(Saved data entries)
= = =

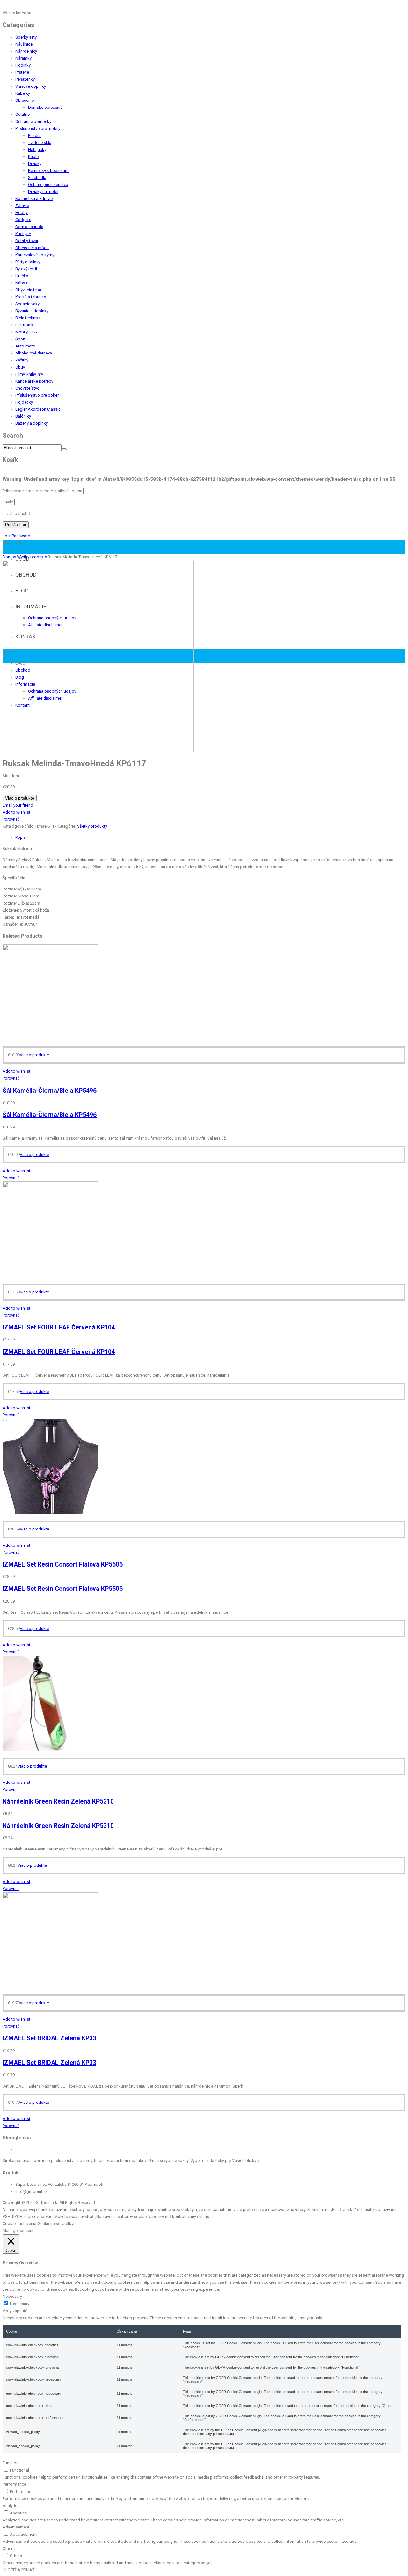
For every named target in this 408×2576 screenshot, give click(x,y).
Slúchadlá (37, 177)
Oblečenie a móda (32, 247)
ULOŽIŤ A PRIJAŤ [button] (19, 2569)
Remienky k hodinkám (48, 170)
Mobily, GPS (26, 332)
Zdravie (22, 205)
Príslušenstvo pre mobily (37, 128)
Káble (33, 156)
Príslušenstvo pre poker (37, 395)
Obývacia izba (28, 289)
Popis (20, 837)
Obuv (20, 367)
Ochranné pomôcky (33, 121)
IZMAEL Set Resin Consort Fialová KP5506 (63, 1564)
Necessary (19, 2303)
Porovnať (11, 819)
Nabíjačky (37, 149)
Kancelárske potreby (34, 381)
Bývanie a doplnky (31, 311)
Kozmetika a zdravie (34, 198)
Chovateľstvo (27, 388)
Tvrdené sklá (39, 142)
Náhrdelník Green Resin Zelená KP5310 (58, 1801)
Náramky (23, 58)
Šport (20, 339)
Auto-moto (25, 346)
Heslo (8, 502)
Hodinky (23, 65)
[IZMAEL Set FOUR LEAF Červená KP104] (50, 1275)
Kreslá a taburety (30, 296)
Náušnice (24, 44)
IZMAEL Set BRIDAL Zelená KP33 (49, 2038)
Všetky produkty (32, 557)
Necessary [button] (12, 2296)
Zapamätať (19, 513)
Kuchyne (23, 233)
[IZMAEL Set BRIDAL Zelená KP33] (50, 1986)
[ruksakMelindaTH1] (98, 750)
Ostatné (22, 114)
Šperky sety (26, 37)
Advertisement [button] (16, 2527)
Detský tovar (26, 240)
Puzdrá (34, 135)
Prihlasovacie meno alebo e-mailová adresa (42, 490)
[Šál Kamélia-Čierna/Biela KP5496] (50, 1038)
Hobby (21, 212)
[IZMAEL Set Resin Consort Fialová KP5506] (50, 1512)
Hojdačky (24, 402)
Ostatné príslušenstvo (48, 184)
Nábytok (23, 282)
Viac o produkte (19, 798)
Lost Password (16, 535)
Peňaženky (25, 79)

= = =

**Task prompt:** Copy, exactly and with nothing added, the lines from the one containing "Kozmetika a zdravie (34, 198)" through the end of the records.

**Solution to this exercise:**
Kozmetika a zdravie (34, 198)
Chovateľstvo (27, 388)
Tvrdené sklá (39, 142)
Náhrdelník Green Resin Zelená KP5310 (58, 1801)
Náramky (23, 58)
Šport (20, 339)
Auto-moto (25, 346)
Heslo (8, 502)
Hodinky (23, 65)
[IZMAEL Set FOUR LEAF Červená KP104] (50, 1275)
Kreslá a taburety (30, 296)
Náušnice (24, 44)
IZMAEL Set BRIDAL Zelená KP33 (49, 2038)
Všetky produkty (32, 557)
Necessary [button] (12, 2296)
Zapamätať (19, 513)
Kuchyne (23, 233)
[IZMAEL Set BRIDAL Zelená KP33] (50, 1986)
[ruksakMelindaTH1] (98, 750)
Ostatné (22, 114)
Šperky sety (26, 37)
Advertisement [button] (16, 2527)
Detský tovar (26, 240)
Puzdrá (34, 135)
Prihlasovacie meno alebo e-mailová adresa (42, 490)
[Šál Kamélia-Čierna/Biela KP5496] (50, 1038)
Hobby (21, 212)
[IZMAEL Set Resin Consort Fialová KP5506] (50, 1512)
Hojdačky (24, 402)
Ostatné príslušenstvo (48, 184)
Nábytok (23, 282)
Viac o produkte (19, 798)
Lost Password (16, 535)
Peňaženky (25, 79)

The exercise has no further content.